→ What you will do
Reproduce the full listing that appears beneath this instruction exactly.

* * * * * * * * *

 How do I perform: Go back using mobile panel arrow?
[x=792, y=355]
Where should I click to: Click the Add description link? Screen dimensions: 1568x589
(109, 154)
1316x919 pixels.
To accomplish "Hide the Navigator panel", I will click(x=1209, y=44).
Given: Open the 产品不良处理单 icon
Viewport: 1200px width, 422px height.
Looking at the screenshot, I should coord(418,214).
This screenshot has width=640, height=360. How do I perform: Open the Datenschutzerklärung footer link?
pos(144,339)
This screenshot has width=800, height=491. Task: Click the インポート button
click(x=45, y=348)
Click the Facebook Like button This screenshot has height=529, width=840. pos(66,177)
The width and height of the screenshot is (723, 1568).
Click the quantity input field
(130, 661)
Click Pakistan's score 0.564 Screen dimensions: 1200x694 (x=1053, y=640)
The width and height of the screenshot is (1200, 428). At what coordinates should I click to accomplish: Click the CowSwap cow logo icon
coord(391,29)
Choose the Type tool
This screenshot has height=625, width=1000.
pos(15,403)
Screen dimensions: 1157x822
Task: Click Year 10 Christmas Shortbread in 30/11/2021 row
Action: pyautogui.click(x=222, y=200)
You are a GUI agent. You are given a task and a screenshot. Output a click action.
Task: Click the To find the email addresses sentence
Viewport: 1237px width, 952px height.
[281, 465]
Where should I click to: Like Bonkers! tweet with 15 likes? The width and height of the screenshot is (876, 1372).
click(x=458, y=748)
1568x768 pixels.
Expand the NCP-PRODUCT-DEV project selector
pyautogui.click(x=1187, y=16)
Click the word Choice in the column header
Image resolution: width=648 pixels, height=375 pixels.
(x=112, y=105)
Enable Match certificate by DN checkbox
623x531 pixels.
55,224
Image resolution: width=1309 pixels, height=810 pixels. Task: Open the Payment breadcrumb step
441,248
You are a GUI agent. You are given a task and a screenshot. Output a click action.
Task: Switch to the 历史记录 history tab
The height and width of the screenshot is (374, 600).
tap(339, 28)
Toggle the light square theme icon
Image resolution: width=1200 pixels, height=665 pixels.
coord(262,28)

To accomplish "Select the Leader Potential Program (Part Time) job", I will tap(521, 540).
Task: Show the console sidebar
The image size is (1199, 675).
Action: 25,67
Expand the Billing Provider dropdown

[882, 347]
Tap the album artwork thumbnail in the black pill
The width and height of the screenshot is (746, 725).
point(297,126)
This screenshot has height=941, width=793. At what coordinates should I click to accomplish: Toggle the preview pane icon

* * * * * * * * *

→ Written solution
 How do I perform: Go back using mobile panel arrow?
[x=792, y=355]
Where should I click to: Click the Add description link? Screen dimensions: 1568x589
(109, 154)
1316x919 pixels.
To accomplish "Hide the Navigator panel", I will click(x=1209, y=44).
Given: Open the 产品不良处理单 icon
Viewport: 1200px width, 422px height.
Looking at the screenshot, I should coord(418,214).
This screenshot has width=640, height=360. How do I perform: Open the Datenschutzerklärung footer link?
pos(144,339)
This screenshot has width=800, height=491. Task: Click the インポート button
click(x=45, y=348)
Click the Facebook Like button This screenshot has height=529, width=840. pos(66,177)
The width and height of the screenshot is (723, 1568).
Click the quantity input field
(130, 661)
Click Pakistan's score 0.564 Screen dimensions: 1200x694 (x=1053, y=640)
The width and height of the screenshot is (1200, 428). At what coordinates should I click to accomplish: Click the CowSwap cow logo icon
coord(391,29)
Choose the Type tool
This screenshot has height=625, width=1000.
pos(15,403)
Screen dimensions: 1157x822
Task: Click Year 10 Christmas Shortbread in 30/11/2021 row
Action: pyautogui.click(x=222, y=200)
You are a GUI agent. You are given a task and a screenshot. Output a click action.
Task: Click the To find the email addresses sentence
Viewport: 1237px width, 952px height.
[281, 465]
Where should I click to: Like Bonkers! tweet with 15 likes? The width and height of the screenshot is (876, 1372).
click(x=458, y=748)
1568x768 pixels.
Expand the NCP-PRODUCT-DEV project selector
pyautogui.click(x=1187, y=16)
Click the word Choice in the column header
Image resolution: width=648 pixels, height=375 pixels.
(x=112, y=105)
Enable Match certificate by DN checkbox
623x531 pixels.
55,224
Image resolution: width=1309 pixels, height=810 pixels. Task: Open the Payment breadcrumb step
441,248
You are a GUI agent. You are given a task and a screenshot. Output a click action.
Task: Switch to the 历史记录 history tab
The height and width of the screenshot is (374, 600).
tap(339, 28)
Toggle the light square theme icon
Image resolution: width=1200 pixels, height=665 pixels.
coord(262,28)

To accomplish "Select the Leader Potential Program (Part Time) job", I will tap(521, 540).
Task: Show the console sidebar
The image size is (1199, 675).
Action: 25,67
Expand the Billing Provider dropdown

[882, 347]
Tap the album artwork thumbnail in the black pill
The width and height of the screenshot is (746, 725).
point(297,126)
This screenshot has height=941, width=793. At what coordinates should I click to accomplish: Toggle the preview pane icon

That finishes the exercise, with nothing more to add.